◆ BRIEF: Copy the records below, swapping every "Screen dimensions" for "Screen size" and leaving all other text untouched.

[Interface element records]
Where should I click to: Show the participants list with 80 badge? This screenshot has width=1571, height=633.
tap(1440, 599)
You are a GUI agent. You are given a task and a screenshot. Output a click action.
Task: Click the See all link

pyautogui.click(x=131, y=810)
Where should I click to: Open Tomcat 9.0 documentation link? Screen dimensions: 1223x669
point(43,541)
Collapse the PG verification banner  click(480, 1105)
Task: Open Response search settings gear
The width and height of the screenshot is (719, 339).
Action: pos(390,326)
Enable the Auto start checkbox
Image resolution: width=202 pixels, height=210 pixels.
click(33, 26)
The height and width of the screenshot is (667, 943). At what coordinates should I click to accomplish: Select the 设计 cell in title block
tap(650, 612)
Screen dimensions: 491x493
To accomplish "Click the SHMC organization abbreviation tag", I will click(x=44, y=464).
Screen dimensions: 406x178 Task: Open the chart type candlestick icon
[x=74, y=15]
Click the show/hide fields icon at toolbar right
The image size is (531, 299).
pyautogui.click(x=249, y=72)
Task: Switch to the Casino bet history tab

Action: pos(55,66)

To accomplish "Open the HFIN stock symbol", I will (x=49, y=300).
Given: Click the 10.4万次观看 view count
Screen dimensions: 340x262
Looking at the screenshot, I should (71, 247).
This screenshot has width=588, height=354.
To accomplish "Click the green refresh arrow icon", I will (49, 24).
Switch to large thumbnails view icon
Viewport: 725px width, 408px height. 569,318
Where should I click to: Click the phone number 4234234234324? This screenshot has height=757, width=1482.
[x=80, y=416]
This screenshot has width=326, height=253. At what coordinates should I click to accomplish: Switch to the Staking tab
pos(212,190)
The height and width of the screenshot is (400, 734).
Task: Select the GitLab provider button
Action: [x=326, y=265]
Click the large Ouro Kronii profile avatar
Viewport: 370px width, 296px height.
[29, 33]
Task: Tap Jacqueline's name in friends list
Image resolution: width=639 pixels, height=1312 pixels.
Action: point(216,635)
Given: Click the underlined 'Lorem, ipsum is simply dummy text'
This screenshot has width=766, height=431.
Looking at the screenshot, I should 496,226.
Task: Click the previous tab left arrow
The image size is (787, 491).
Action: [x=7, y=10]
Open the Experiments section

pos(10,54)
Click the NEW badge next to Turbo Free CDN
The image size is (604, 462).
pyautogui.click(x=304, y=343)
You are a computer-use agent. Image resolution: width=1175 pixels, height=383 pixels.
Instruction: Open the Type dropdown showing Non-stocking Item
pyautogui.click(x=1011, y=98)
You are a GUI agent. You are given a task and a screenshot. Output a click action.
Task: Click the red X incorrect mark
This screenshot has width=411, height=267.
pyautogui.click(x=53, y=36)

◆ ANSWER TO THE PROBLEM:
Where should I click to: Show the participants list with 80 badge? This screenshot has width=1571, height=633.
tap(1440, 599)
You are a GUI agent. You are given a task and a screenshot. Output a click action.
Task: Click the See all link

pyautogui.click(x=131, y=810)
Where should I click to: Open Tomcat 9.0 documentation link? Screen size: 1223x669
point(43,541)
Collapse the PG verification banner  click(480, 1105)
Task: Open Response search settings gear
The width and height of the screenshot is (719, 339).
Action: pos(390,326)
Enable the Auto start checkbox
Image resolution: width=202 pixels, height=210 pixels.
click(33, 26)
The height and width of the screenshot is (667, 943). At what coordinates should I click to accomplish: Select the 设计 cell in title block
tap(650, 612)
Screen size: 491x493
To accomplish "Click the SHMC organization abbreviation tag", I will click(x=44, y=464).
Screen size: 406x178 Task: Open the chart type candlestick icon
[x=74, y=15]
Click the show/hide fields icon at toolbar right
The image size is (531, 299).
pyautogui.click(x=249, y=72)
Task: Switch to the Casino bet history tab

Action: pos(55,66)

To accomplish "Open the HFIN stock symbol", I will (x=49, y=300).
Given: Click the 10.4万次观看 view count
Screen size: 340x262
Looking at the screenshot, I should (71, 247).
This screenshot has width=588, height=354.
To accomplish "Click the green refresh arrow icon", I will (49, 24).
Switch to large thumbnails view icon
Viewport: 725px width, 408px height. 569,318
Where should I click to: Click the phone number 4234234234324? This screenshot has height=757, width=1482.
[x=80, y=416]
This screenshot has width=326, height=253. At what coordinates should I click to accomplish: Switch to the Staking tab
pos(212,190)
The height and width of the screenshot is (400, 734).
Task: Select the GitLab provider button
Action: [x=326, y=265]
Click the large Ouro Kronii profile avatar
Viewport: 370px width, 296px height.
[29, 33]
Task: Tap Jacqueline's name in friends list
Image resolution: width=639 pixels, height=1312 pixels.
Action: point(216,635)
Given: Click the underlined 'Lorem, ipsum is simply dummy text'
This screenshot has width=766, height=431.
Looking at the screenshot, I should 496,226.
Task: Click the previous tab left arrow
The image size is (787, 491).
Action: [x=7, y=10]
Open the Experiments section

pos(10,54)
Click the NEW badge next to Turbo Free CDN
The image size is (604, 462).
pyautogui.click(x=304, y=343)
You are a computer-use agent. Image resolution: width=1175 pixels, height=383 pixels.
Instruction: Open the Type dropdown showing Non-stocking Item
pyautogui.click(x=1011, y=98)
You are a GUI agent. You are given a task and a screenshot. Output a click action.
Task: Click the red X incorrect mark
This screenshot has width=411, height=267.
pyautogui.click(x=53, y=36)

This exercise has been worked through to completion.